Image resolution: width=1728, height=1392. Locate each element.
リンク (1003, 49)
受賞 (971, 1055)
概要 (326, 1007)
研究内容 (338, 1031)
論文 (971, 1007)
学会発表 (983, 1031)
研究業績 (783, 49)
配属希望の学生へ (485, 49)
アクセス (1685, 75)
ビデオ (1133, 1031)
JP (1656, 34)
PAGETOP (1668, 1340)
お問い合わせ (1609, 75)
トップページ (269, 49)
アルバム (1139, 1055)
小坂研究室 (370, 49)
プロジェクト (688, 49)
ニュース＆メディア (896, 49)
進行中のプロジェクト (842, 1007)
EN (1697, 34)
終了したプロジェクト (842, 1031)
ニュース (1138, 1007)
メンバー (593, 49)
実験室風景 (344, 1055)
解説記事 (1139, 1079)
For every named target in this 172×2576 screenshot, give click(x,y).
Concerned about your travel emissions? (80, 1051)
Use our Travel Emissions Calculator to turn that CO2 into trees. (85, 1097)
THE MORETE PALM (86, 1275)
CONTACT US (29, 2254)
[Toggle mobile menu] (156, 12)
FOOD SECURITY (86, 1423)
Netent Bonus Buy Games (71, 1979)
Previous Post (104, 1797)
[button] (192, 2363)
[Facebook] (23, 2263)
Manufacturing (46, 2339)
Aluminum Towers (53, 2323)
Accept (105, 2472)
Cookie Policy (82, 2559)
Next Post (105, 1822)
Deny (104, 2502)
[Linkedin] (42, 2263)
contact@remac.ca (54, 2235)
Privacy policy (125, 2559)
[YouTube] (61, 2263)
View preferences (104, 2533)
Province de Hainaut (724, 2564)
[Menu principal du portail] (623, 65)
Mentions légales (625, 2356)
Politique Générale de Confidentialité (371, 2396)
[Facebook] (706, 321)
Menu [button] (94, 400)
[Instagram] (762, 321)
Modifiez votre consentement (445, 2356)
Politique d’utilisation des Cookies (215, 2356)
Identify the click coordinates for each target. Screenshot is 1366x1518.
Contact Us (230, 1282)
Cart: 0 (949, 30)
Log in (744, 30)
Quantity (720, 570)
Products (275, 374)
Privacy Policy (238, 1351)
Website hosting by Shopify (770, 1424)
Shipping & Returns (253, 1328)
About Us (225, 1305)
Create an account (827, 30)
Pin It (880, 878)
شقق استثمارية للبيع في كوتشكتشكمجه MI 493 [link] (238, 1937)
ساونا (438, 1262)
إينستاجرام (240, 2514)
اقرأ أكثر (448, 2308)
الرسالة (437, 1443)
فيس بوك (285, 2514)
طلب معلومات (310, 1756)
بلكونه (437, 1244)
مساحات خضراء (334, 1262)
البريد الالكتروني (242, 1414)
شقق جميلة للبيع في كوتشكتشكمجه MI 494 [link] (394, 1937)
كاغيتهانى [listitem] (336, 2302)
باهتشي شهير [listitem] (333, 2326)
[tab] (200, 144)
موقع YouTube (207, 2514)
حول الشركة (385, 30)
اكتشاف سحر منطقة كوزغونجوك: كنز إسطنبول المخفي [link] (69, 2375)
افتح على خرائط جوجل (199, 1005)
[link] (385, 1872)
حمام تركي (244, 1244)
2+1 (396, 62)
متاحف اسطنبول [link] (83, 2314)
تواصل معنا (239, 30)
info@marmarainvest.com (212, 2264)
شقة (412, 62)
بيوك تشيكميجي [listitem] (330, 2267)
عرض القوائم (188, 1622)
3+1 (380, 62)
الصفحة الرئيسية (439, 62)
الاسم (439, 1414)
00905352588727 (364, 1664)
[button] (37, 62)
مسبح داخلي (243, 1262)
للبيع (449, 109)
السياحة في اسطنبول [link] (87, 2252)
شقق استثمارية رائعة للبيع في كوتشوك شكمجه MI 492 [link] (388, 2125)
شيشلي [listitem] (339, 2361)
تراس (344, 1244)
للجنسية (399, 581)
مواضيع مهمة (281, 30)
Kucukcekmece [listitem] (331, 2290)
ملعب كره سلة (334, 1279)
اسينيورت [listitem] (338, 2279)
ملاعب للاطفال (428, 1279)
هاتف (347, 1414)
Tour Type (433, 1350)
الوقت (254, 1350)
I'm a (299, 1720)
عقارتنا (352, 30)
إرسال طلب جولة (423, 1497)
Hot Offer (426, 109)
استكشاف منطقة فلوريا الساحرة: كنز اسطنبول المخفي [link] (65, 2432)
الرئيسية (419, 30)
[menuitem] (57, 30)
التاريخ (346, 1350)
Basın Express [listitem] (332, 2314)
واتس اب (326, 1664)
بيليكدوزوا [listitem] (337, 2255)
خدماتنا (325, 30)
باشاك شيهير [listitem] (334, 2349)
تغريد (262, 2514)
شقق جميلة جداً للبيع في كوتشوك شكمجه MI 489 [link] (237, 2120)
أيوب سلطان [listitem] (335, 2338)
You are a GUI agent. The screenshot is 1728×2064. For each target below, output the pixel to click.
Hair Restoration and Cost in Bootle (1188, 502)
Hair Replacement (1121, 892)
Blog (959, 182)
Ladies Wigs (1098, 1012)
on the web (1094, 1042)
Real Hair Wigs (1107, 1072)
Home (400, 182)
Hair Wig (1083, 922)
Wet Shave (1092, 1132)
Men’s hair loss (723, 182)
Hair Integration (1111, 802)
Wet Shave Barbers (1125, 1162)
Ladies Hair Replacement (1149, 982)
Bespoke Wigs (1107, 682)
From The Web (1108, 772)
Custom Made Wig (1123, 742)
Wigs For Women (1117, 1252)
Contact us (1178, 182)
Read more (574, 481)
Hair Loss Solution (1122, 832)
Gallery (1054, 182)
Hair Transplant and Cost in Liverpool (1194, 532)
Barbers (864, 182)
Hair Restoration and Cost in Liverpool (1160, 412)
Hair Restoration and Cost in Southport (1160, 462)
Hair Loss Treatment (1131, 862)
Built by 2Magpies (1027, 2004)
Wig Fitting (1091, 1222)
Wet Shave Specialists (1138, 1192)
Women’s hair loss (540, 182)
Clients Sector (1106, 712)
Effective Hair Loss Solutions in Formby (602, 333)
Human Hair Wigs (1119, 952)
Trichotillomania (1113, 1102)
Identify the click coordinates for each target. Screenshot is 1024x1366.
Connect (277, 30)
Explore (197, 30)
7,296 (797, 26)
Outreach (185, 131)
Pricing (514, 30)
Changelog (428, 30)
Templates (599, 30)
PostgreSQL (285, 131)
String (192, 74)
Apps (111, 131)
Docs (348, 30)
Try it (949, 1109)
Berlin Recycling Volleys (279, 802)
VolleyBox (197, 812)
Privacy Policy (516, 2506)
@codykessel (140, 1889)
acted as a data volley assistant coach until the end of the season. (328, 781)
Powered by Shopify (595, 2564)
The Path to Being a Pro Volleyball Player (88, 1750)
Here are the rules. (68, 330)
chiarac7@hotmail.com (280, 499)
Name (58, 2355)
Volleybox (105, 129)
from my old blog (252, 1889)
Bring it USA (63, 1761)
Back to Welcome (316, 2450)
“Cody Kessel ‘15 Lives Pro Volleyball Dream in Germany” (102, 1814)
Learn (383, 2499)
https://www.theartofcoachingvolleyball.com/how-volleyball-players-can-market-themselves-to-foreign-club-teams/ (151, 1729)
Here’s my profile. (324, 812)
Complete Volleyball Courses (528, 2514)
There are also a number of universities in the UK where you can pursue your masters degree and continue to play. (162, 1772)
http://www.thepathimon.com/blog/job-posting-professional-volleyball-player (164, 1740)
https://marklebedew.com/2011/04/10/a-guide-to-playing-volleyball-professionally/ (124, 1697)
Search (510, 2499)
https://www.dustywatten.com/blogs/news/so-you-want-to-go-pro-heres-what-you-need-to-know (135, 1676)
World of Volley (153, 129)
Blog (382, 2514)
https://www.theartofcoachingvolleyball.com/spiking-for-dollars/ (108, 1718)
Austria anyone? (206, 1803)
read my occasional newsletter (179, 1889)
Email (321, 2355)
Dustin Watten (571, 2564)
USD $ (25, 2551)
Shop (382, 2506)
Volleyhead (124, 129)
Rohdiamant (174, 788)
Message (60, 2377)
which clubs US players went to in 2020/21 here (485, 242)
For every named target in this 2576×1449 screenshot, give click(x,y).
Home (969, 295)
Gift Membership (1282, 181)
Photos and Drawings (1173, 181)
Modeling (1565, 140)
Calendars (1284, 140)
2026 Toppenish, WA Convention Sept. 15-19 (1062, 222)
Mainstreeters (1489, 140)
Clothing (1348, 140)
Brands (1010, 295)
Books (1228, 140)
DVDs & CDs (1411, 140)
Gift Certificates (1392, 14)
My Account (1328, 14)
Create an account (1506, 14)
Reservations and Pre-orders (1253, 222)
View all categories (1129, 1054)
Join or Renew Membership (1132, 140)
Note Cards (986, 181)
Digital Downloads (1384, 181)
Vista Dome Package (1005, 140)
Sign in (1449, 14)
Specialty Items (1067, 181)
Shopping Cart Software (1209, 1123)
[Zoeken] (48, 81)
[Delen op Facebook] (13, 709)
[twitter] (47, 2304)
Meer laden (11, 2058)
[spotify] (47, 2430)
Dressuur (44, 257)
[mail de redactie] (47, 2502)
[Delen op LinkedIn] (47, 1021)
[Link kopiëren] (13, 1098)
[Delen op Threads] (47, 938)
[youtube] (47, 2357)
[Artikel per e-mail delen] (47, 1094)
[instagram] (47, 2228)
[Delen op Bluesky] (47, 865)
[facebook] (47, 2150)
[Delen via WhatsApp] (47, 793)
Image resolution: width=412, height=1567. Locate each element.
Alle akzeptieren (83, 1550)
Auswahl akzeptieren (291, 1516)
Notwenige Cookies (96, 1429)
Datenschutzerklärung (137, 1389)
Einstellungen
==============================
▶ Instructions for the task
Each line in the data that holds the string "Image" needs to be copied.

▶ Solution for this exercise
Image resolution: width=1728, height=1392. Locate each element.
Image resolution: width=412, height=1567. Locate each element.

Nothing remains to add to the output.